• [Problem] From the records below, copy each line that has the word "will" in it.

• [Data to examine]
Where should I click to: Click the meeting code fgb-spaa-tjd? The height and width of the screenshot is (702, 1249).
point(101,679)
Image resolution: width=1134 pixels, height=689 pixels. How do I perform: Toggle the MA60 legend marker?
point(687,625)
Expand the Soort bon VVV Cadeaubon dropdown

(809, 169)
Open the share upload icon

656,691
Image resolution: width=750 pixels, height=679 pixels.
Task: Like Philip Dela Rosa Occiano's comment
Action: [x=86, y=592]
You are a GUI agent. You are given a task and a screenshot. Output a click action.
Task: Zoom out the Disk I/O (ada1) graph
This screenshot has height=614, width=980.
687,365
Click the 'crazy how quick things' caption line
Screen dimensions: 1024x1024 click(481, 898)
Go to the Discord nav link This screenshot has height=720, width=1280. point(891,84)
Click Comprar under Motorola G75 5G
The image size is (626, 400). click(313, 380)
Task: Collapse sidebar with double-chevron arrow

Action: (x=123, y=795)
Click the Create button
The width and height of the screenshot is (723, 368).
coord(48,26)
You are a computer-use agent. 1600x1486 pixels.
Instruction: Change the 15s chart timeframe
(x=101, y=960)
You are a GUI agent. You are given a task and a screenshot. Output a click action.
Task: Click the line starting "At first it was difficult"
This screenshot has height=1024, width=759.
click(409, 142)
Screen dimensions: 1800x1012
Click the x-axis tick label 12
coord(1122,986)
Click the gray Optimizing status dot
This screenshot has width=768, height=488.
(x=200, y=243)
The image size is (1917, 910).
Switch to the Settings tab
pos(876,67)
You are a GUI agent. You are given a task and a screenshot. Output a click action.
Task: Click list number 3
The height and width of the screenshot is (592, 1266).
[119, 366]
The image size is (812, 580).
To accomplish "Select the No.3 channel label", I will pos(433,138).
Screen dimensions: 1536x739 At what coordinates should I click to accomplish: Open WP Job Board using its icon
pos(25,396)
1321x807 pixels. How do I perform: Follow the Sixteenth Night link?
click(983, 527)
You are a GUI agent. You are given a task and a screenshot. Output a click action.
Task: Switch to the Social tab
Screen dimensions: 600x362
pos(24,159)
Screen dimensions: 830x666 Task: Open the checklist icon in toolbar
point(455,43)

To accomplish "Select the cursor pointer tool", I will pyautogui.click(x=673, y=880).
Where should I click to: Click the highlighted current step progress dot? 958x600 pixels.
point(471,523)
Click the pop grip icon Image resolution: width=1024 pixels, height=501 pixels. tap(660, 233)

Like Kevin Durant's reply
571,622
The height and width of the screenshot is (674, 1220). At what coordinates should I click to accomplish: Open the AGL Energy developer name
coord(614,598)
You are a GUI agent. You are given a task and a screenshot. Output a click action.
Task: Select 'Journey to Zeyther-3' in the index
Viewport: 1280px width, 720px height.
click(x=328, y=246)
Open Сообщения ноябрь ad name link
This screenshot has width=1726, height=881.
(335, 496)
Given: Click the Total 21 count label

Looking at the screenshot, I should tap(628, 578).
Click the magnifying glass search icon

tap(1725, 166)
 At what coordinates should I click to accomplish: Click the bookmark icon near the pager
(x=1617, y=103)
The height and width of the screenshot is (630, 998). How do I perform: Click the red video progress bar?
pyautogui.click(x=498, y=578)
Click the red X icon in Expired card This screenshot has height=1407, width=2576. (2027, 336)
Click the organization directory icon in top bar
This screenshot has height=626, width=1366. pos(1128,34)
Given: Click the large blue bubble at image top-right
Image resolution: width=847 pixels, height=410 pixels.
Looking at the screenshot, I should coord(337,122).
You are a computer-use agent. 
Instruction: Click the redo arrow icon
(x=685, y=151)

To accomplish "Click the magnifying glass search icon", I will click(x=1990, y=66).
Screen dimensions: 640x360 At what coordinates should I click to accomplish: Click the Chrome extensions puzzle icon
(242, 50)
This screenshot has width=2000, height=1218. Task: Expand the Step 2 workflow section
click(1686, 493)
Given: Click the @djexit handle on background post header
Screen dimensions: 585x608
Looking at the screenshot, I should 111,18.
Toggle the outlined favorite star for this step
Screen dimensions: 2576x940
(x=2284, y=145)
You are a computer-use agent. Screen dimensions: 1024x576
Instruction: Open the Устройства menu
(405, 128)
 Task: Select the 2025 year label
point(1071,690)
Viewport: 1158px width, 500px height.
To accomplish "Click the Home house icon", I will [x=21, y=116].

• [The completed task]
To accomplish "Select the No.3 channel label", I will pos(433,138).
To accomplish "Select the cursor pointer tool", I will pyautogui.click(x=673, y=880).
To accomplish "Click the magnifying glass search icon", I will click(x=1990, y=66).
To accomplish "Click the Home house icon", I will [x=21, y=116].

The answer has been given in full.